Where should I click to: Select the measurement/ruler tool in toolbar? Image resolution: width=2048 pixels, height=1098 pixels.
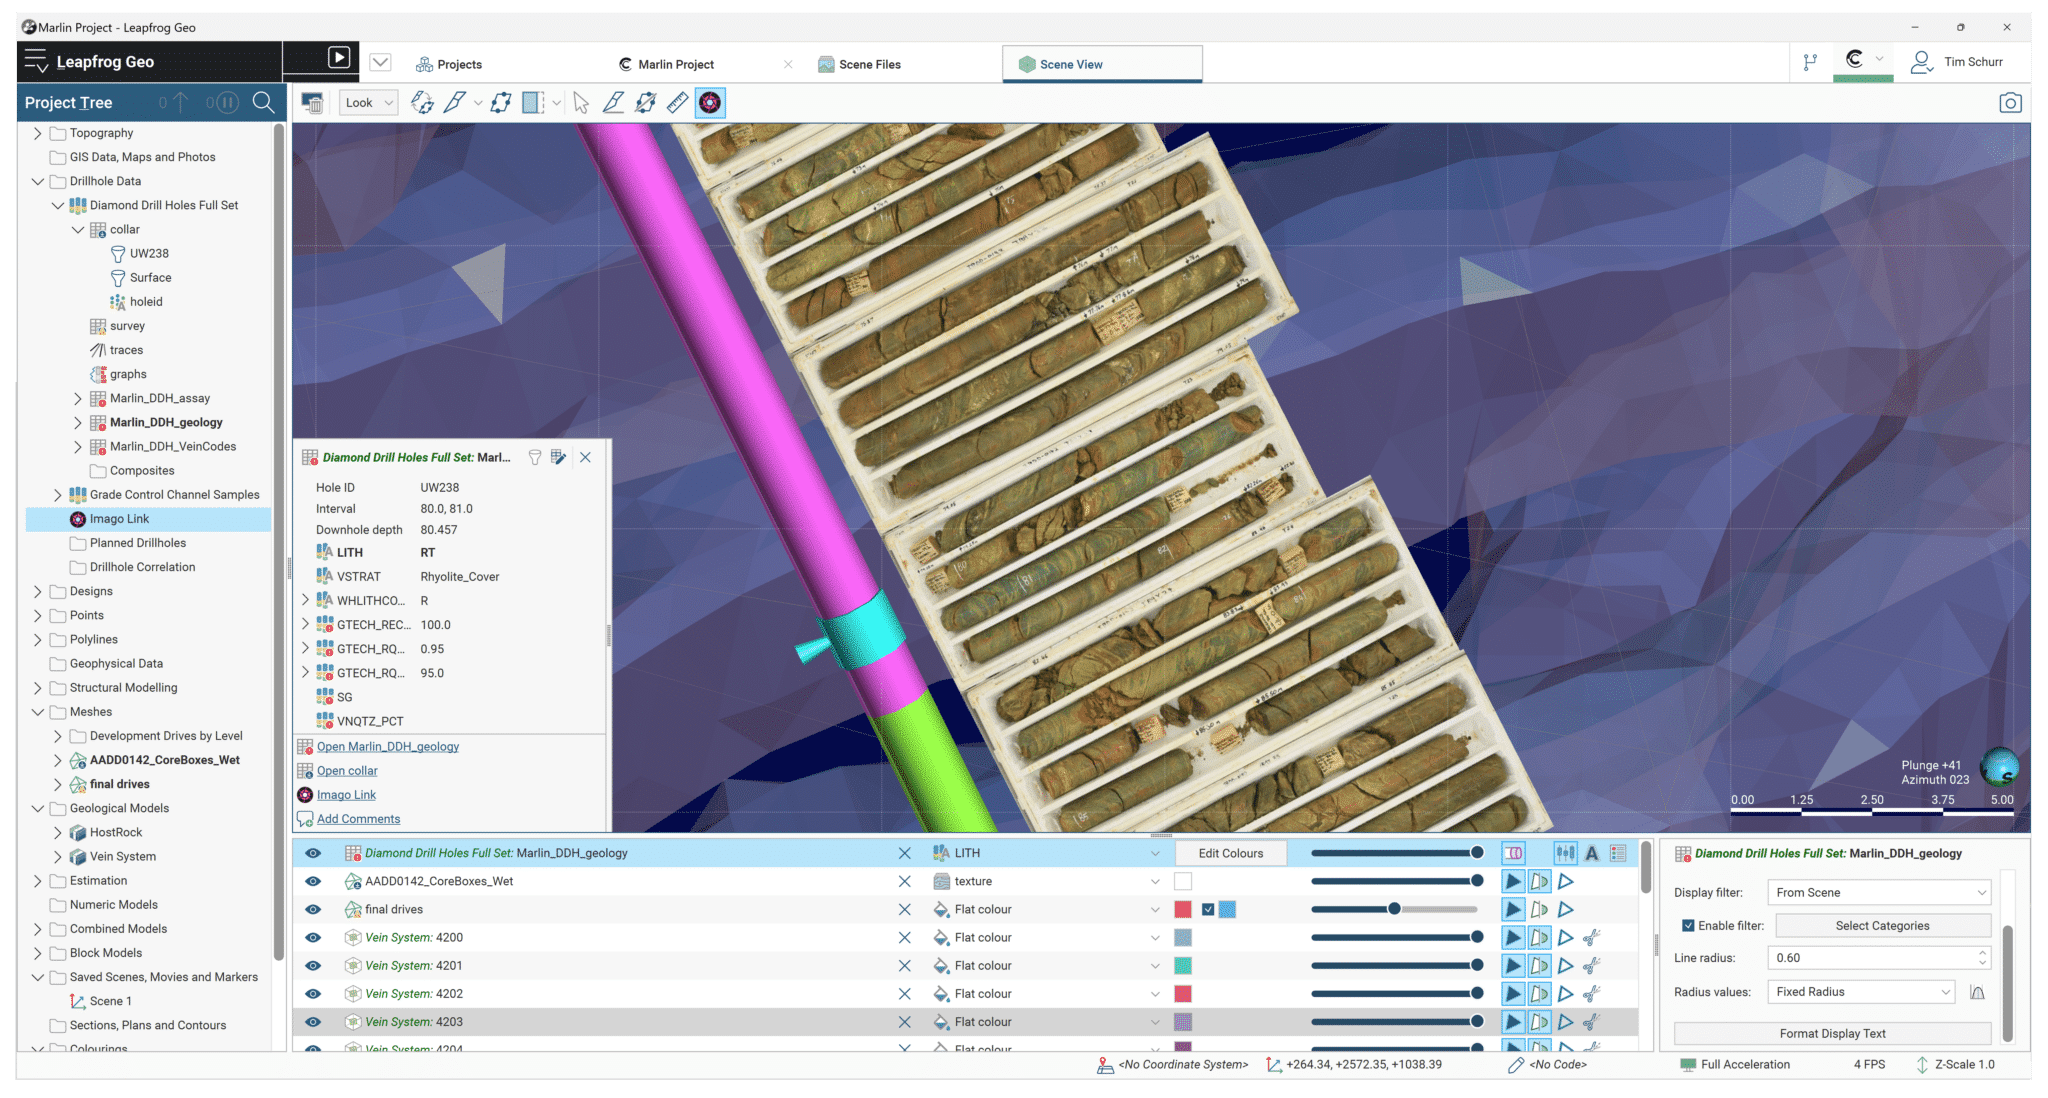pos(680,102)
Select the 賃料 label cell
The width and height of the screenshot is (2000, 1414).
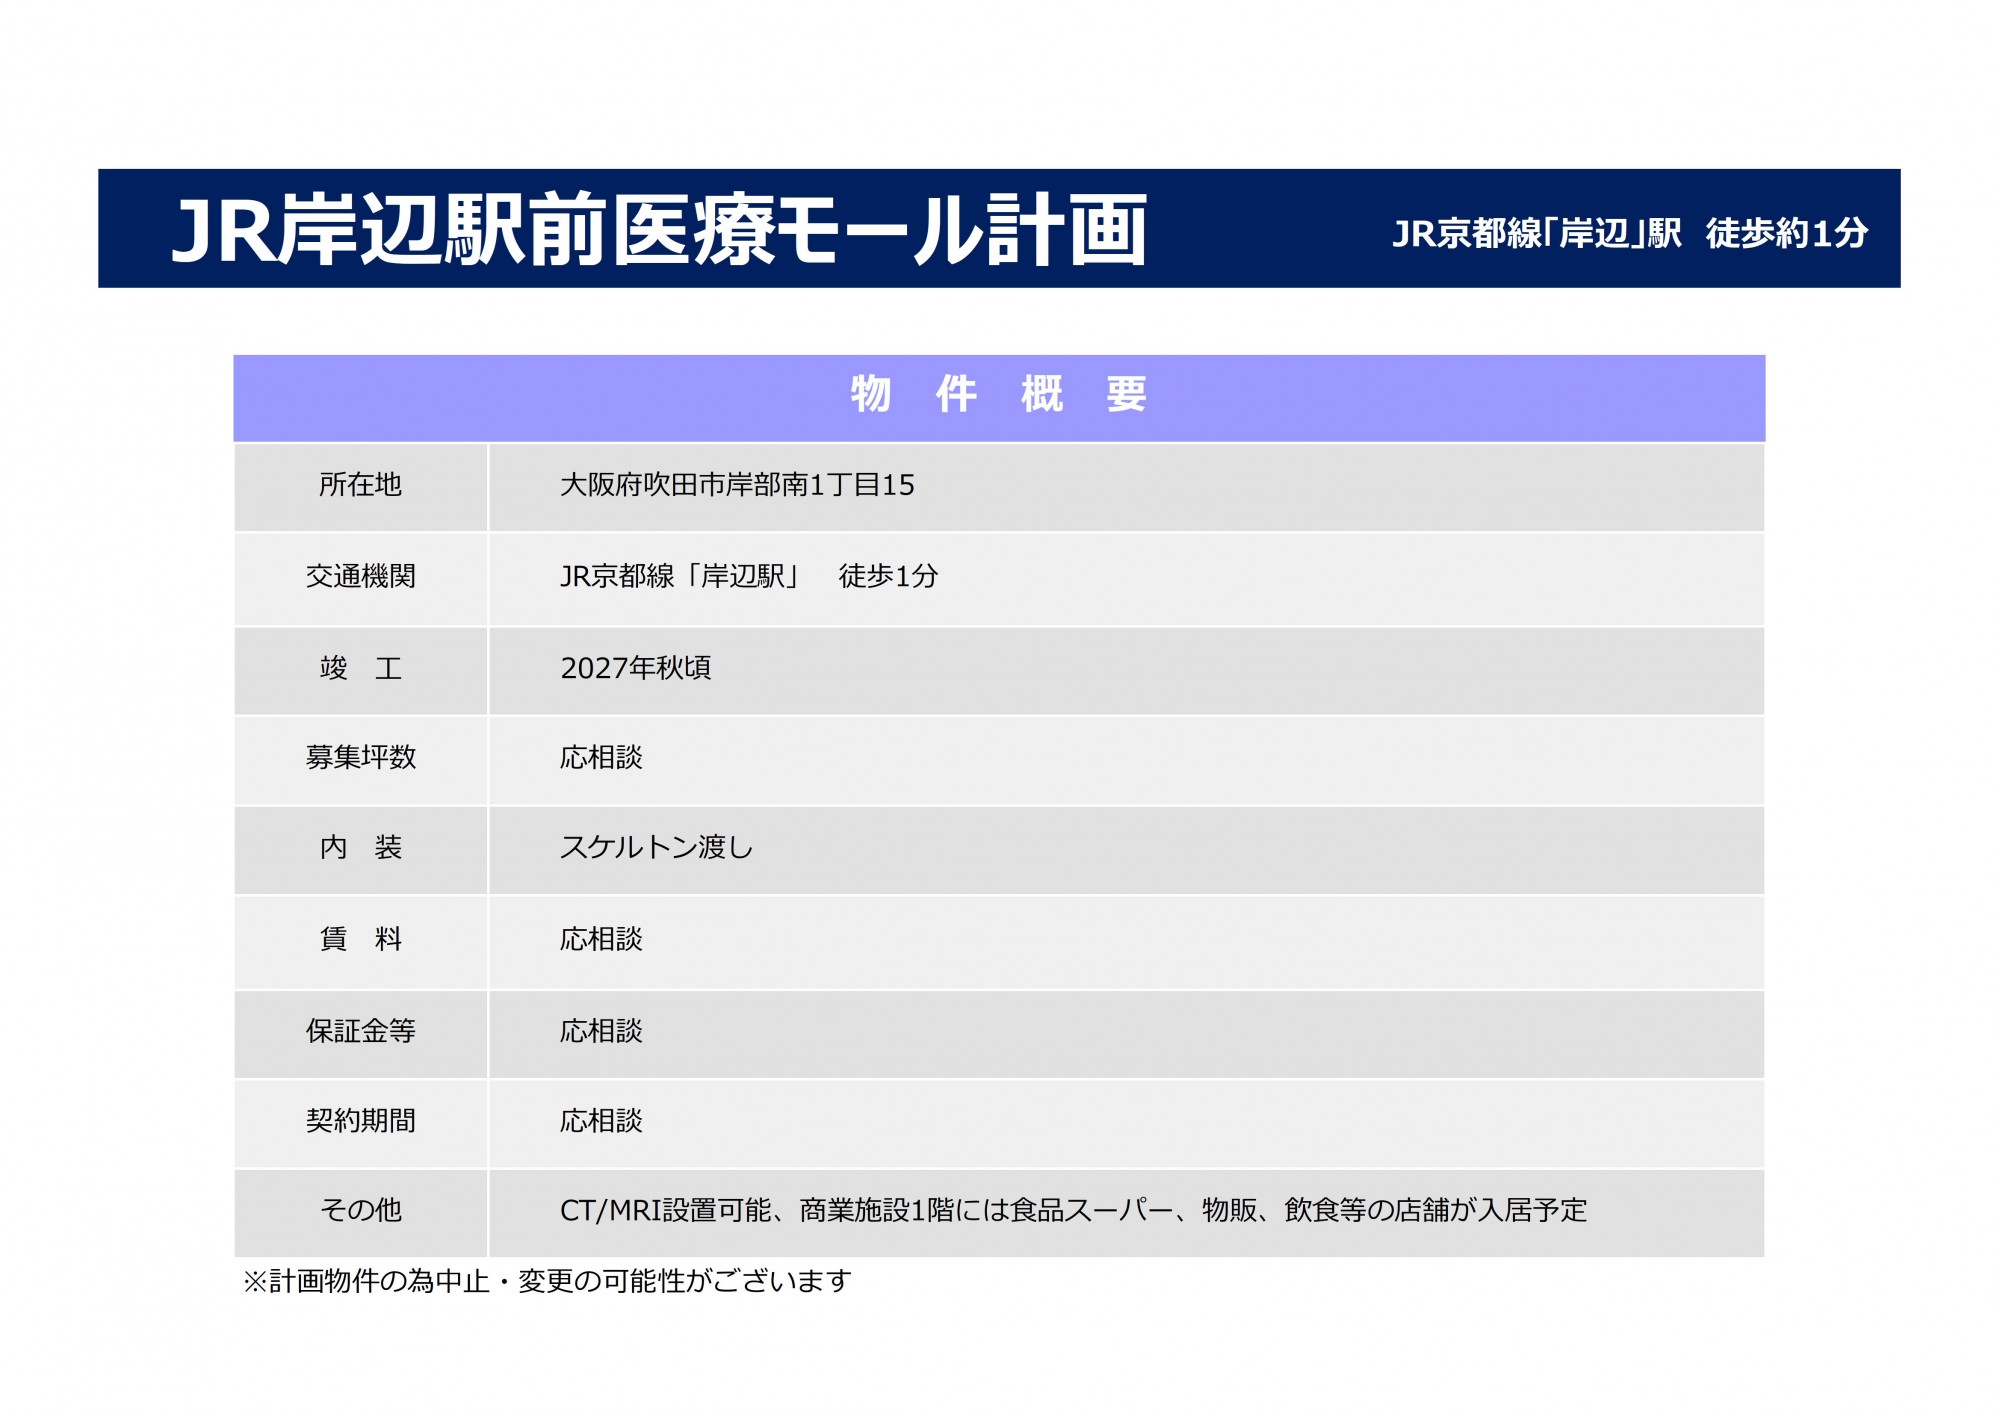[x=360, y=939]
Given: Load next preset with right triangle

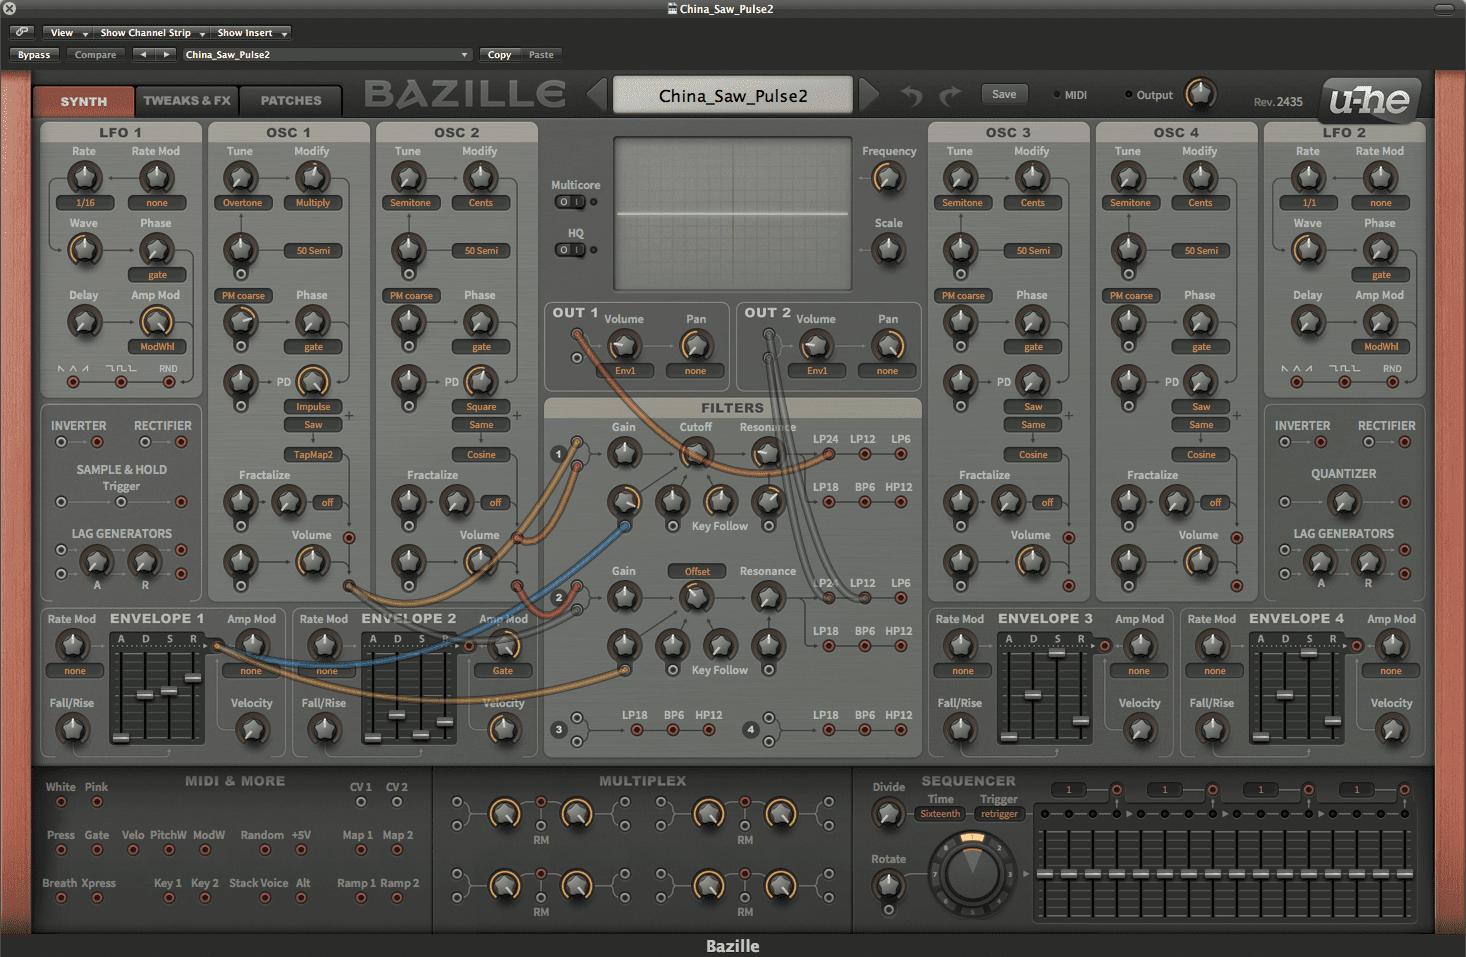Looking at the screenshot, I should (x=868, y=96).
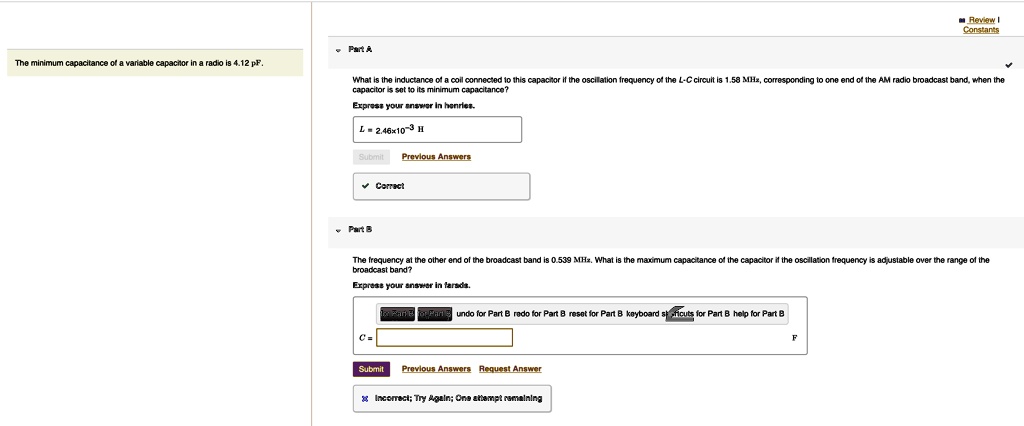Collapse the Part A section arrow
This screenshot has height=426, width=1024.
338,50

### PROBLEM
Reproduce every line of the items above word for word, leaving out the pictures.

### OUTPUT
Where should I click to: Select the measurement/ruler tool in toolbar? Image resolution: width=2048 pixels, height=1098 pixels.
pos(680,102)
Select the 賃料 label cell
The width and height of the screenshot is (2000, 1414).
[x=360, y=939]
Given: Load next preset with right triangle

Looking at the screenshot, I should (x=868, y=96).
Collapse the Part A section arrow
This screenshot has height=426, width=1024.
338,50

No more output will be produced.